■ Provided records ■
════════
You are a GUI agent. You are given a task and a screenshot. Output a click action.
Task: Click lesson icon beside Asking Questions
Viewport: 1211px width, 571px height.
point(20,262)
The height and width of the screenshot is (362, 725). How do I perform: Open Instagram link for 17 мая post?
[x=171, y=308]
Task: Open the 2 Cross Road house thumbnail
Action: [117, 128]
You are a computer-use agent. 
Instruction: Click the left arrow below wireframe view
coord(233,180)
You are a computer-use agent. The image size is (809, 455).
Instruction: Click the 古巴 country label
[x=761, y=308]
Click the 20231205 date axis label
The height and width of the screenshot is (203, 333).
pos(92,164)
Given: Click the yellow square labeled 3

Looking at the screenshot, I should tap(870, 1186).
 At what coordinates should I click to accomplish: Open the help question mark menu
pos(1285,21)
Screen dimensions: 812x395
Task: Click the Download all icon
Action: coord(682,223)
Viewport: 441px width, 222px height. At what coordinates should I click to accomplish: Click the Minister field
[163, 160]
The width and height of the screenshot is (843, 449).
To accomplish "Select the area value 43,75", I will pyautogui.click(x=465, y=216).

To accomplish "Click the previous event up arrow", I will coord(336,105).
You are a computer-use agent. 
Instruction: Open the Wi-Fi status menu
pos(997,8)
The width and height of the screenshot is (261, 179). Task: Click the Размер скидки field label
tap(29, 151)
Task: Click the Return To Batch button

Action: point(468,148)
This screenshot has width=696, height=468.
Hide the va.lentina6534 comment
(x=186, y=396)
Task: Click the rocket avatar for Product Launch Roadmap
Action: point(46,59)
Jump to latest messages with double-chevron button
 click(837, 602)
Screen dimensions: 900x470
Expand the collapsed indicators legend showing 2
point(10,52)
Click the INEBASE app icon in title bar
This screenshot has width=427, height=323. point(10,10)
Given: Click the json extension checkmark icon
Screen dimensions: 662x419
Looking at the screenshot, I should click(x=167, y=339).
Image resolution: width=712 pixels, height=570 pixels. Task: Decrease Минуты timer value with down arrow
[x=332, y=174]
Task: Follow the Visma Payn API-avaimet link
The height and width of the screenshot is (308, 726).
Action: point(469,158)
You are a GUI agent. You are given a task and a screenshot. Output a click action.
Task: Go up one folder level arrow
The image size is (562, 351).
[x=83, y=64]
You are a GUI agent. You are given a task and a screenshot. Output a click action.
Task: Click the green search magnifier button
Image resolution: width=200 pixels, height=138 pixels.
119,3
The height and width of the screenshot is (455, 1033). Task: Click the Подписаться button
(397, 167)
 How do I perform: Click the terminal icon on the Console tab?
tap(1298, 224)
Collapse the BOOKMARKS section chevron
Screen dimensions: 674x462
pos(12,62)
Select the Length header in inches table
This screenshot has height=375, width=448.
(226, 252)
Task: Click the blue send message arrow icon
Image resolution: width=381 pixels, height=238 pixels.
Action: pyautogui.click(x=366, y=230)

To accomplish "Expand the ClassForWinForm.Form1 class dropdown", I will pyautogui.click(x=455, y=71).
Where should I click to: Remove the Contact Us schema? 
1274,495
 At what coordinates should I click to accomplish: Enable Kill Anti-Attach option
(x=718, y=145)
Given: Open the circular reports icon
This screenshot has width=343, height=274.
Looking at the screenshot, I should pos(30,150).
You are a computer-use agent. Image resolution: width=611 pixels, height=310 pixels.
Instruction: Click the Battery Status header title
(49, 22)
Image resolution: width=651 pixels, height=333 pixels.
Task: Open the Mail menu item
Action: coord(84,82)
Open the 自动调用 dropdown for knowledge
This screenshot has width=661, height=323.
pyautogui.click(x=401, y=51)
════════
■ Exercise prompt ■
Output the stretch from the line containing "You are a computer-use agent. Image" through the end of the material as a numbered list, leaving out blank lines.

■ The reply ■
1. You are a computer-use agent. Image resolution: width=611 pixels, height=310 pixels.
2. Instruction: Click the Battery Status header title
3. (49, 22)
4. Image resolution: width=651 pixels, height=333 pixels.
5. Task: Open the Mail menu item
6. Action: coord(84,82)
7. Open the 自动调用 dropdown for knowledge
8. This screenshot has width=661, height=323.
9. pyautogui.click(x=401, y=51)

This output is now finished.